Sempre que posso, disponibilizo meu tempo indo ver sua mãe e seu padrasto, converso horas sem parar, e sempre que vejo o pequeno Levi, consigo imaginar ele em seus braços, e no momento em que ele começa a chorar, você o devolvendo para a sua mãe. Infelizmente, ele não poderá ficar no seu colo e nem ter sua presença constante, mas ele sempre saberá quem foi essa mulher que sempre quis fazê-lo feliz, e que irmã você seria, amando e mimando ele sempre que pudesse.

Tentei ao máximo me expressar e falar o quão importante você foi e como gostava de viver, e quão inoportuna foi essa doença que chegou no momento mais frágil de sua vida e a levou no meio do tratamento e nem sequer nos deixou uma saudosa despedida. Mas espero que esteja bem, pois nós estamos bem, nos cuidando, tomando medidas preventivas sempre, e sabendo que, de alguma forma, você vai cuidar da gente, como sempre fez.

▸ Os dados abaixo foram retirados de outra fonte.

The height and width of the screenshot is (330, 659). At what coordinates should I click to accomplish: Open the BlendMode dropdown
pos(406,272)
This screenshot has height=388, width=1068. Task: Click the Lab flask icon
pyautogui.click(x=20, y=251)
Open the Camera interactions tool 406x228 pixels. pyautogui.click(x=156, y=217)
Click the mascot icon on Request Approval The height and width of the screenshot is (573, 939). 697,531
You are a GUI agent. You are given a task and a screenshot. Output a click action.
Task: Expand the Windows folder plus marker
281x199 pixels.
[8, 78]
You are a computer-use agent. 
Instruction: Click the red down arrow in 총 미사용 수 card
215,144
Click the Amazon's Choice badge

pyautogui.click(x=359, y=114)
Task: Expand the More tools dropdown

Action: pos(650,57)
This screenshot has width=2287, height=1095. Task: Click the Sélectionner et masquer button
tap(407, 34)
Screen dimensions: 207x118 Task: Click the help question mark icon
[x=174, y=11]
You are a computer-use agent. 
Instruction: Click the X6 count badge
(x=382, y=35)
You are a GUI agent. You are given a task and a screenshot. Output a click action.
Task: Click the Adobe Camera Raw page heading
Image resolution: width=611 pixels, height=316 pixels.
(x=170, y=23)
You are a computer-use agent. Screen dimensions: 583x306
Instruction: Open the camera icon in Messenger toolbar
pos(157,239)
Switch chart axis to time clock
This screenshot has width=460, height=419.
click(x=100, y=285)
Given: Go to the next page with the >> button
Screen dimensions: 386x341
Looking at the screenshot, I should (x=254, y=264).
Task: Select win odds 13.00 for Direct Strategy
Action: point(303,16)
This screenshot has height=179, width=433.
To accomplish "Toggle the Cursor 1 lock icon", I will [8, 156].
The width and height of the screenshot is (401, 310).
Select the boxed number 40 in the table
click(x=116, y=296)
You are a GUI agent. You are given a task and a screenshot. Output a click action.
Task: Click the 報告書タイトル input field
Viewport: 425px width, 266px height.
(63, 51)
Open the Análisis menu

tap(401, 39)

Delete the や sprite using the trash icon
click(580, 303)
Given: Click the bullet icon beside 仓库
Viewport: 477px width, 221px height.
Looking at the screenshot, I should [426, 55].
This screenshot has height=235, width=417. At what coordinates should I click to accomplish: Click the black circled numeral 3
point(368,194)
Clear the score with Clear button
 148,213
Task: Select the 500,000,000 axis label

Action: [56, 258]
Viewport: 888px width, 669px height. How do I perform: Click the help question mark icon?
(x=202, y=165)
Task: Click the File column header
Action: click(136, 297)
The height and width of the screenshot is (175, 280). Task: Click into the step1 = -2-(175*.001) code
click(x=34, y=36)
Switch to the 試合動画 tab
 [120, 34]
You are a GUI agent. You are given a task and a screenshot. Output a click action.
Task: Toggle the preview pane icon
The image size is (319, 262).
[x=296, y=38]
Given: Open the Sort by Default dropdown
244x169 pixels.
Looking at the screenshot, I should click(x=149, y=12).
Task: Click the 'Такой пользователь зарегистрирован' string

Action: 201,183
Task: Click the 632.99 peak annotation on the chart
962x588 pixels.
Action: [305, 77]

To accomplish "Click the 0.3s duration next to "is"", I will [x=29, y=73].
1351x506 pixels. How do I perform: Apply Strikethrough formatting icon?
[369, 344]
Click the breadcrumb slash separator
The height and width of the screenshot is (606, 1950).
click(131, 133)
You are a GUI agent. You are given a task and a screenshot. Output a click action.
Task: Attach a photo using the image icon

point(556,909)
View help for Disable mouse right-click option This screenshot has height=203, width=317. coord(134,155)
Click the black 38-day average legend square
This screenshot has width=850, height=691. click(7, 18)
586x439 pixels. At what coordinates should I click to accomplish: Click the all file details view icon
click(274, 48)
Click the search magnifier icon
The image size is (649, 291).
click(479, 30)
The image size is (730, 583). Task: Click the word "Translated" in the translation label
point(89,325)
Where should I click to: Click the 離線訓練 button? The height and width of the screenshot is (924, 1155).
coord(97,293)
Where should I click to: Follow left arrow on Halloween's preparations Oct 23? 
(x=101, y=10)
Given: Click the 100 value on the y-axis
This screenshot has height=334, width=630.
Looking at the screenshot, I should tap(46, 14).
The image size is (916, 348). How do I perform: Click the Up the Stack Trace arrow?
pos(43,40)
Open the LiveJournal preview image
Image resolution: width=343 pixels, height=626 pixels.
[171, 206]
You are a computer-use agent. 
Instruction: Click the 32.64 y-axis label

Bia, as amarras que te prendiam no mundo tiveram seus nós desatados e agora você flutua para mais longe, para além do céu, onde não há mais limitações que possam fazê-la parar.

Ainda penso se pude ser o primo mais presente em sua vida, e que talvez eu tivesse sido melhor, mas eu tenho tantas lembranças com você que me fazem afirmar que fui eu mesmo, autêntico, que sempre aprendeu coisas novas com você, e vice-versa. Agora é a hora de você me ensinar coisas novas, e eu pô-las em prática e, para começar, aprender a viver um dia, assim como você viveu.

Obrigado por tudo, Bia, que você possa ser presente para nós de agora em diante.

Com amor,

Pedro Ivo.”

A história de Bianca Galvão de Oliveira foi contada pelo projeto Inumeráveis, um memorial dedicado à história de cada uma das vítimas do coronavírus no Brasil.